- **Estratto scelto**:
● ● ● ● ● ● ●

Vengono riviste le modalità di accesso, assegnazione e utilizzazione degli alloggi Erp e i canoni di locazione, che vengono distinti in quattro tipologie: minimo; sociale; ordinario protetto; massimo di solidarietà. Si introducono modifiche alla disciplina dell’annullamento e della decadenza dall’assegnazione e della risoluzione del contratto di locazione. In particolare, tra gli elementi introdotti, per partecipare ai bandi per l’assegnazione di alloggi Erp, non saranno ammesse persone “con condanne penali passate in giudicato per delitti non colposi per i quali è prevista la pena detentiva non inferiore a cinque anni, ovvero avvenuta esecuzione della relativa pena”. Il procedimento di decadenza sarà avviato obbligatoriamente dal Comune nei confronti dell’assegnatario “che abbia riportato condanna definitiva per violenza o maltrattamenti verso il coniuge, i minori o altri componenti del nucleo familiare” e per i delitti non colposi suddetti. Il Comune procederà all’assegnazione dell’alloggio ad altro componente del nucleo familiare.
Un sub-emendamento presentato in commissione dal presidente Scaramelli ha rimodulato l’assegnazione dei punteggi e introdotto per la prima volta i 3 punti a chi è residente o lavora nell’ambito territoriale da almeno 15 anni e 4 punti per chi è residente e lavora da almeno 20 anni alla data della pubblicazione del bando.
Le vecchie graduatorie rimarranno in vigore fino al momento in cui il Comune non emetterà il nuovo bando. Si attribuisce un criterio prevalente di premialità del disagio abitativo, per il quale è stata tolta la soglia dei 6 punti.
Le parole dell’assessore Ceccarelli
“Questa è una legge pensata per dare maggiore equità ed efficienza al sistema dell’edilizia residenziale pubblica, ma anche maggiore autonomia ai Comuni. Possiamo dire, con i fatti, che in Toscana la casa è un diritto. Uno strumento fondamentale per aiutare famiglie in difficoltà, persone che si trovano in condizioni di povertà o sono vicini a questa soglia”.
Lo ha dichiarato l’assessore regionale Vincenzo Ceccarelli al termine del lungo dibattito sulla proposta di legge che detta nuove disposizioni in materia di alloggi popolari. Testo che il Consiglio regionale, riunito in seduta antimeridiana mercoledì 5 dicembre, non ha approvato e rimandato ad una successiva aula pur dopo aver discusso, e in certi casi anche approvato, ordini del giorno ed emendamenti a diversi articoli della proposta di legge.

● ● ● ● ● ● ●

- **Sezione dati**:
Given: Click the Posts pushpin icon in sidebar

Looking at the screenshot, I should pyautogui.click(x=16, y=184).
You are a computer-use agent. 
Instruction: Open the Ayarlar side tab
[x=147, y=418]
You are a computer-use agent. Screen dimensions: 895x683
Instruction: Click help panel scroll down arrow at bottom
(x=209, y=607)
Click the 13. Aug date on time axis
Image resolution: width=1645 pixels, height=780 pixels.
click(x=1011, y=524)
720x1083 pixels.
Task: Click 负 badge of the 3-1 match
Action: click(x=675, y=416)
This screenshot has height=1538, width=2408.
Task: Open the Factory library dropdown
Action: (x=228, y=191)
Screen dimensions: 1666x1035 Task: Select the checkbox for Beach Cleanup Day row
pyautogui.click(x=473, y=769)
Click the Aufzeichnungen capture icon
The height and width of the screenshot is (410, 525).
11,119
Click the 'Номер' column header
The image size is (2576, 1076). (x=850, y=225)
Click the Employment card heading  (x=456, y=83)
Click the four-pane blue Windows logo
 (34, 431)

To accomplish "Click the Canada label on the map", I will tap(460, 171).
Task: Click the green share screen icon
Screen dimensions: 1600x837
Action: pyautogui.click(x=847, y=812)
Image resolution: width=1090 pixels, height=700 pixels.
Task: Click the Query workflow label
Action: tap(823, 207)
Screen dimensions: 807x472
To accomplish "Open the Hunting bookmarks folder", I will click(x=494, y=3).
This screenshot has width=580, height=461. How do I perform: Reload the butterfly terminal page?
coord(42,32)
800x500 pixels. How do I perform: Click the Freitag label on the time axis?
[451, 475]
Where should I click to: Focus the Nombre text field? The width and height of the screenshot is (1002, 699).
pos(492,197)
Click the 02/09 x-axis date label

● ● ● ● ● ● ●

- **Esercizi**:
a – Modifica il brano sugli alloggi popolari che si apre con le parole contenenti "Un sub-emendamento presentato" e si chiude con "dei 6 punti.", scrivendolo di nuovo con "classifiche" al posto di "graduatorie".
b – Quali tipologie di canone di locazione elenca il testo sugli alloggi popolari?
c – Riprendi il testo sugli alloggi popolari e proseguilo dopo l'ultima frase riportata.

- **Soluzioni degli esercizi**:
a –
Un sub-emendamento presentato in commissione dal presidente Scaramelli ha rimodulato l’assegnazione dei punteggi e introdotto per la prima volta i 3 punti a chi è residente o lavora nell’ambito territoriale da almeno 15 anni e 4 punti per chi è residente e lavora da almeno 20 anni alla data della pubblicazione del bando.
Le vecchie classifiche rimarranno in vigore fino al momento in cui il Comune non emetterà il nuovo bando. Si attribuisce un criterio prevalente di premialità del disagio abitativo, per il quale è stata tolta la soglia dei 6 punti.

b –
- minimo
- sociale
- ordinario protetto
- massimo di solidarietà

c –
Ceccarelli ha ricordato il percorso seguito, rilevando il primo obiettivo che si intendeva ottenere: semplificare e razionalizzare la gestione per generare risparmi e garantire più risorse a manutenzione e ristrutturazione. “Siamo partiti dall’analisi dell’attuale, utilizzando dati noti perché compongono il rapporto annuale sulla condizione abitativa in Toscana” ha detto Ceccarelli. “Abbiamo introdotto maggiore equità nel settore mettendo i singoli Comuni e i soggetti gestori nelle condizioni di poter ottenere il rispetto dei doveri di chi è assegnatario di alloggio e garantire al meglio il rispetto dei diritti di chi è iscritto nelle graduatorie e, quindi, in attesa di assegnazione”. “Il percorso – ha continuato – è stato lungo e sempre all’insegna di un costante confronto con tutti i soggetti coinvolti. Durante il percorso avevamo immaginato una semplificazione del sistema di gestione e una riorganizzazione che potesse liberare risorse” e in questo senso l’assessore ha ricordato che il testo varato dalla Giunta andava in una direzione poi mutata per “recepire le richieste avanzate dagli enti locali”, ossia dai proprietari del patrimonio immobiliare. “Abbiamo rinunciato alla prospettiva di riduzione dei soggetti gestori, ma non abbiamo rinunciato a perseguire obiettivi di efficienza del sistema anche attraverso una serie di misure alternative”. La legge non prevede alcun aumento strutturale dei canoni, ha voluto sottolineare Ceccarelli che ha invece parlato di un “aggiustamento nel senso dell’equità”. “Chi dà letture non autentiche della legge, sbaglia” ha osservato ancora l’assessore che ha parlato di “interventi ponderati, pensati in positivo senza distinzione di razze o provenienze, e con l’unico obiettivo di creare le premesse affinché siano i più deboli e i più bisognosi ad avere un alloggio popolare. La Toscana non deve inseguire nessuno perché già la legge 41 aveva fissato il requisito dei 5 anni di residenza ben prima di quanto fatto da altre regioni” ha chiarito.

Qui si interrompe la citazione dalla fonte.